Chronique d’octobre 2022 Constructivisme, sciences naturelles et rêves (Le modèle constructiviste, partie 3)

Mais n’allez pas croire que le modèle constructiviste se cantonne aux sciences humaines, loin s’en faut.


En ce qui concerne la physique, par exemple, il est au cœur même de la théorie relativiste. Dans son article de 1905 sur la relativité restreinte, Albert Einstein démontre que, excepté la vitesse de la lumière (l’unique constante de l’univers), tout est relatif. C’est-à-dire que la manière dont le monde nous apparaît est toujours liée aux conditions de la mesure (et singulièrement à la vitesse de déplacement de l’observateur qui effectue cette mesure).

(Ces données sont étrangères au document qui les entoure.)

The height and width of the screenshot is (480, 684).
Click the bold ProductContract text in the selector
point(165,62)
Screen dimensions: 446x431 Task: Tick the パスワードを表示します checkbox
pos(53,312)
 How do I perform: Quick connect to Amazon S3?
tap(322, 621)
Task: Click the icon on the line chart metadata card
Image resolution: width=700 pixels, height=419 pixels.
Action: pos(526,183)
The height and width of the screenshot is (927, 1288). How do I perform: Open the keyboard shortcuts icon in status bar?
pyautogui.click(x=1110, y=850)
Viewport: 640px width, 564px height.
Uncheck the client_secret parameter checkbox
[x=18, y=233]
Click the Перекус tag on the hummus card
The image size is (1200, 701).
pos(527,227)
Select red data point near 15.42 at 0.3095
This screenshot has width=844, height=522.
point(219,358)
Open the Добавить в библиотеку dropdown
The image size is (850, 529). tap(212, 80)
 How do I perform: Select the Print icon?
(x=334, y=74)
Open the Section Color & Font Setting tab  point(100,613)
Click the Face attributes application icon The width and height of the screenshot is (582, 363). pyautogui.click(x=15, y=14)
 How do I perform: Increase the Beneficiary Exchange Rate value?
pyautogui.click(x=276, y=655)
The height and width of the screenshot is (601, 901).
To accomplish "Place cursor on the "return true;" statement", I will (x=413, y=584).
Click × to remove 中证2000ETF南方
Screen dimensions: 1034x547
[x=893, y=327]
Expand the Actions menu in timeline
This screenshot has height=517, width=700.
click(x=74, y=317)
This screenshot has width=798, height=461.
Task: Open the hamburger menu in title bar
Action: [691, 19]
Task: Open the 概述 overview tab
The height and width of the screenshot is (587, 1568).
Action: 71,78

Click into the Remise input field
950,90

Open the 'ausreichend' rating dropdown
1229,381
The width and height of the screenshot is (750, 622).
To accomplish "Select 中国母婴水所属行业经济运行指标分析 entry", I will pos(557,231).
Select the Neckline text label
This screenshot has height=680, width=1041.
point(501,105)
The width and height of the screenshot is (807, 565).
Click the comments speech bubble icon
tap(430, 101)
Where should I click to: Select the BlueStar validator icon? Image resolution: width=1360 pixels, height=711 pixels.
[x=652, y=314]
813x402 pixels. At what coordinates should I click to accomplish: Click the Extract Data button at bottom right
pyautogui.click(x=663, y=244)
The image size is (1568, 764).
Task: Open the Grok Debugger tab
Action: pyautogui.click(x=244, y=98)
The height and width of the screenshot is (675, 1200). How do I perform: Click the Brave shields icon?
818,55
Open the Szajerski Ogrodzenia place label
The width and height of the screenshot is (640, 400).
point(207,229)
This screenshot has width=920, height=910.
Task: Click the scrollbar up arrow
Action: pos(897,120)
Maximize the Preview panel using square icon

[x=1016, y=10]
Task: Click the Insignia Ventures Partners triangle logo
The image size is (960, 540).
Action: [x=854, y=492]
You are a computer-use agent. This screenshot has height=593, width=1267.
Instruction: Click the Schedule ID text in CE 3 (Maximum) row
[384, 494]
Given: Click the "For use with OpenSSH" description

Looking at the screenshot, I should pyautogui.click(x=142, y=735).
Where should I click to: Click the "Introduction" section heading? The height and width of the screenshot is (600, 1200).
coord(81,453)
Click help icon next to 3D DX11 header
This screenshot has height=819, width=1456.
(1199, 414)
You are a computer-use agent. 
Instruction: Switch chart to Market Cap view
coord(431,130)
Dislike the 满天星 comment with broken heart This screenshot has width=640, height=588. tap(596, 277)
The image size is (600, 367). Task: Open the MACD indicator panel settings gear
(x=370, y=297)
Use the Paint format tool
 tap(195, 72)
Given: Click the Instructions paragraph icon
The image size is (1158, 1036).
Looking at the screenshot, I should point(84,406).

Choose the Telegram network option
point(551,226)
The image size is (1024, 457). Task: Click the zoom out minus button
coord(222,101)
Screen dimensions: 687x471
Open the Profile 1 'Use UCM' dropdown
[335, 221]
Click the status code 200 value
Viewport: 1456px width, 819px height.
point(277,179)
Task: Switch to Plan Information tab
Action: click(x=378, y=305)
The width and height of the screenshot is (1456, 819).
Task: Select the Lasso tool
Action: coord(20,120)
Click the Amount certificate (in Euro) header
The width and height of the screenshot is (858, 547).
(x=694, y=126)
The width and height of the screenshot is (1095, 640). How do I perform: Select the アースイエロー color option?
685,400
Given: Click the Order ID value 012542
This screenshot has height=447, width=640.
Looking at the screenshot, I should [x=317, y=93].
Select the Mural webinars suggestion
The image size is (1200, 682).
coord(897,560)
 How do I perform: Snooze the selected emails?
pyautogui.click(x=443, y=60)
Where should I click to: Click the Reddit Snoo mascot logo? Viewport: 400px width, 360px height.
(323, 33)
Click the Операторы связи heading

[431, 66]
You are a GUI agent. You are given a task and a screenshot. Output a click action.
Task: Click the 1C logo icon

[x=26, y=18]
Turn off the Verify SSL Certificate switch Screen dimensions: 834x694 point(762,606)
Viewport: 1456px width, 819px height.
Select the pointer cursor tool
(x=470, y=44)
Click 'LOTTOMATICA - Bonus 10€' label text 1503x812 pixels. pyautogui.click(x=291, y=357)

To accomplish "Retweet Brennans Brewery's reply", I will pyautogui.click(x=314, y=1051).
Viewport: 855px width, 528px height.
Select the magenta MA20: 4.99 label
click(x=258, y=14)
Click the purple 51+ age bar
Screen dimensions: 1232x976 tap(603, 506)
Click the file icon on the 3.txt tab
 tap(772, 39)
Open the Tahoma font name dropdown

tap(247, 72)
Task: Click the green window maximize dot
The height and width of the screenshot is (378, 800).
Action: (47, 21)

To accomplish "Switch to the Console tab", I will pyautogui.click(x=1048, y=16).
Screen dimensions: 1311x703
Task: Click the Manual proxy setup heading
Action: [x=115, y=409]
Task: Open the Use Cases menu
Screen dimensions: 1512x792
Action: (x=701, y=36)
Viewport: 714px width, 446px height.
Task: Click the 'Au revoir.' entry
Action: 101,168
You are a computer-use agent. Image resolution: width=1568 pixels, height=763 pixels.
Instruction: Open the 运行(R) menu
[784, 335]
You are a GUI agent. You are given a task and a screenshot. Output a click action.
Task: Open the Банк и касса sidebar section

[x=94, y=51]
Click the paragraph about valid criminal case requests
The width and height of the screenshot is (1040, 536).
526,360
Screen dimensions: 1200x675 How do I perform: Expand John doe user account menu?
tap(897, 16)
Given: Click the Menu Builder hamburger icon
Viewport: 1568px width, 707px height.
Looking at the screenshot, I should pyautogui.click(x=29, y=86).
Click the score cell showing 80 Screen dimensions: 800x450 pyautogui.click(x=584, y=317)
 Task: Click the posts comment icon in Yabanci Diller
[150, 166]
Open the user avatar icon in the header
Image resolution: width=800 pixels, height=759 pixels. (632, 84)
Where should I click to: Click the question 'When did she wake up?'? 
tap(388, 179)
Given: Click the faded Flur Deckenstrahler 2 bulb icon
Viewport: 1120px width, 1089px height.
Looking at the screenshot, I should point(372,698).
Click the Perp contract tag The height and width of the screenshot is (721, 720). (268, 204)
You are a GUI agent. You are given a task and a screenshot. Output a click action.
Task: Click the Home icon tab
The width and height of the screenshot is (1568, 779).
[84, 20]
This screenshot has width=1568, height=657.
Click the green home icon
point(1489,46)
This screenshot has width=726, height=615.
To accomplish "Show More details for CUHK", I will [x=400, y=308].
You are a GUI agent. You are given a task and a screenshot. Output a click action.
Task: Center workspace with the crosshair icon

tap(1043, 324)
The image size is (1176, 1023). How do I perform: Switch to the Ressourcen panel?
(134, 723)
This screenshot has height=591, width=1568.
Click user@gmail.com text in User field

La physique quantique, sa grande rivale à la même époque, va même encore plus loin. Max Planck, Niels Bohr et leurs nombreux disciples vont montrer, en effet, qu’à l’échelle des particules élémentaires, l’observateur créé le phénomène observé (la direction du spin d’un électron, par exemple) par le fait même de son observation (autrement dit, de sa mesure) ! À l’échelle macroscopique, c’est comme si le pêcheur faisait apparaitre la carpe au bout de son hameçon, alors que, jusque-là, elle occupait tout l’espace de l’étang ! En deçà de cet acte fondateur qu’est l’observation (la mesure), le phénomène est dit « indécidable » : il est toutes ses possibilités à la fois…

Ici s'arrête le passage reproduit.